[[ Material for this exercise, beginning ]]

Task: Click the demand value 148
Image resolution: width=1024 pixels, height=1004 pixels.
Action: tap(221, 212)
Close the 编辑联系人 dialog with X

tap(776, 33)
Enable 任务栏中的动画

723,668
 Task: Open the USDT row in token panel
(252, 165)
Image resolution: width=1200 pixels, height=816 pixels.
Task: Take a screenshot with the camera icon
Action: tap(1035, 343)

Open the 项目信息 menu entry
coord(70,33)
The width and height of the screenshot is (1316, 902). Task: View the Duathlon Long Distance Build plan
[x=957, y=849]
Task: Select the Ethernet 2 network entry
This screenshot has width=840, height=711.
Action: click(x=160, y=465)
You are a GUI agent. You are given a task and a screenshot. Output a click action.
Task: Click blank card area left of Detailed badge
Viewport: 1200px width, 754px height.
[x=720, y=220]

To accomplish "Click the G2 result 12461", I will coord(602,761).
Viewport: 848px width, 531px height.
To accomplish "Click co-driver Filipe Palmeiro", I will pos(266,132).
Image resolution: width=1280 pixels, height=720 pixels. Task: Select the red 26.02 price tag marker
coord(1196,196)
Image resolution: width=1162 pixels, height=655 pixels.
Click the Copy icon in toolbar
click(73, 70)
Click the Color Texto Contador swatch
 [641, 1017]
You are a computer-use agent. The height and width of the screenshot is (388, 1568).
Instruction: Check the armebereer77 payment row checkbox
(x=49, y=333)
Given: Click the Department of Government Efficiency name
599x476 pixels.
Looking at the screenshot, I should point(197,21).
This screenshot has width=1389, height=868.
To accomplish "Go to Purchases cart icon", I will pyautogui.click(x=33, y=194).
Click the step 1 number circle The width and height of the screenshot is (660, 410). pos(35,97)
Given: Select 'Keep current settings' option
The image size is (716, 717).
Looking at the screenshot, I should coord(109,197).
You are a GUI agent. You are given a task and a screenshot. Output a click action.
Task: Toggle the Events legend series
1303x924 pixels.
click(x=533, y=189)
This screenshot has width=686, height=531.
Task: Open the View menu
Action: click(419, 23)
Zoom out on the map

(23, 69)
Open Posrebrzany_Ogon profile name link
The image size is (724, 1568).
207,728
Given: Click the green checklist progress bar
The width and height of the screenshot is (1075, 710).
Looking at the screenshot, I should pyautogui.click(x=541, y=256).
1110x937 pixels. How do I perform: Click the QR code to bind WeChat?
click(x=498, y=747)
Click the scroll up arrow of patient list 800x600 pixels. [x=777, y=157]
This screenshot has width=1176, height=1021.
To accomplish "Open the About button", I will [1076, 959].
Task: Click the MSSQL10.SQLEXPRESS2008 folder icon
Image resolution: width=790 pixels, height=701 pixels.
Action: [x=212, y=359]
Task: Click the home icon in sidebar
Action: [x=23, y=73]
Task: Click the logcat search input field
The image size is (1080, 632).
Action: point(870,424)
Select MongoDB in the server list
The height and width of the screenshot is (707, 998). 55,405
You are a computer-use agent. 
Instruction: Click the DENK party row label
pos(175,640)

[[ Material for this exercise, end ]]

=== Your instructions ===
Copy the entries word for word.

=== Reply ===
Task: Click the demand value 148
Image resolution: width=1024 pixels, height=1004 pixels.
Action: tap(221, 212)
Close the 编辑联系人 dialog with X

tap(776, 33)
Enable 任务栏中的动画

723,668
 Task: Open the USDT row in token panel
(252, 165)
Image resolution: width=1200 pixels, height=816 pixels.
Task: Take a screenshot with the camera icon
Action: tap(1035, 343)

Open the 项目信息 menu entry
coord(70,33)
The width and height of the screenshot is (1316, 902). Task: View the Duathlon Long Distance Build plan
[x=957, y=849]
Task: Select the Ethernet 2 network entry
This screenshot has width=840, height=711.
Action: click(x=160, y=465)
You are a GUI agent. You are given a task and a screenshot. Output a click action.
Task: Click blank card area left of Detailed badge
Viewport: 1200px width, 754px height.
[x=720, y=220]

To accomplish "Click the G2 result 12461", I will coord(602,761).
Viewport: 848px width, 531px height.
To accomplish "Click co-driver Filipe Palmeiro", I will pos(266,132).
Image resolution: width=1280 pixels, height=720 pixels. Task: Select the red 26.02 price tag marker
coord(1196,196)
Image resolution: width=1162 pixels, height=655 pixels.
Click the Copy icon in toolbar
click(73, 70)
Click the Color Texto Contador swatch
 [641, 1017]
You are a computer-use agent. The height and width of the screenshot is (388, 1568).
Instruction: Check the armebereer77 payment row checkbox
(x=49, y=333)
Given: Click the Department of Government Efficiency name
599x476 pixels.
Looking at the screenshot, I should point(197,21).
This screenshot has width=1389, height=868.
To accomplish "Go to Purchases cart icon", I will pyautogui.click(x=33, y=194).
Click the step 1 number circle The width and height of the screenshot is (660, 410). pos(35,97)
Given: Select 'Keep current settings' option
The image size is (716, 717).
Looking at the screenshot, I should coord(109,197).
You are a GUI agent. You are given a task and a screenshot. Output a click action.
Task: Toggle the Events legend series
1303x924 pixels.
click(x=533, y=189)
This screenshot has width=686, height=531.
Task: Open the View menu
Action: click(419, 23)
Zoom out on the map

(23, 69)
Open Posrebrzany_Ogon profile name link
The image size is (724, 1568).
207,728
Given: Click the green checklist progress bar
The width and height of the screenshot is (1075, 710).
Looking at the screenshot, I should pyautogui.click(x=541, y=256).
1110x937 pixels. How do I perform: Click the QR code to bind WeChat?
click(x=498, y=747)
Click the scroll up arrow of patient list 800x600 pixels. [x=777, y=157]
This screenshot has width=1176, height=1021.
To accomplish "Open the About button", I will [1076, 959].
Task: Click the MSSQL10.SQLEXPRESS2008 folder icon
Image resolution: width=790 pixels, height=701 pixels.
Action: [x=212, y=359]
Task: Click the home icon in sidebar
Action: [x=23, y=73]
Task: Click the logcat search input field
The image size is (1080, 632).
Action: point(870,424)
Select MongoDB in the server list
The height and width of the screenshot is (707, 998). 55,405
You are a computer-use agent. 
Instruction: Click the DENK party row label
pos(175,640)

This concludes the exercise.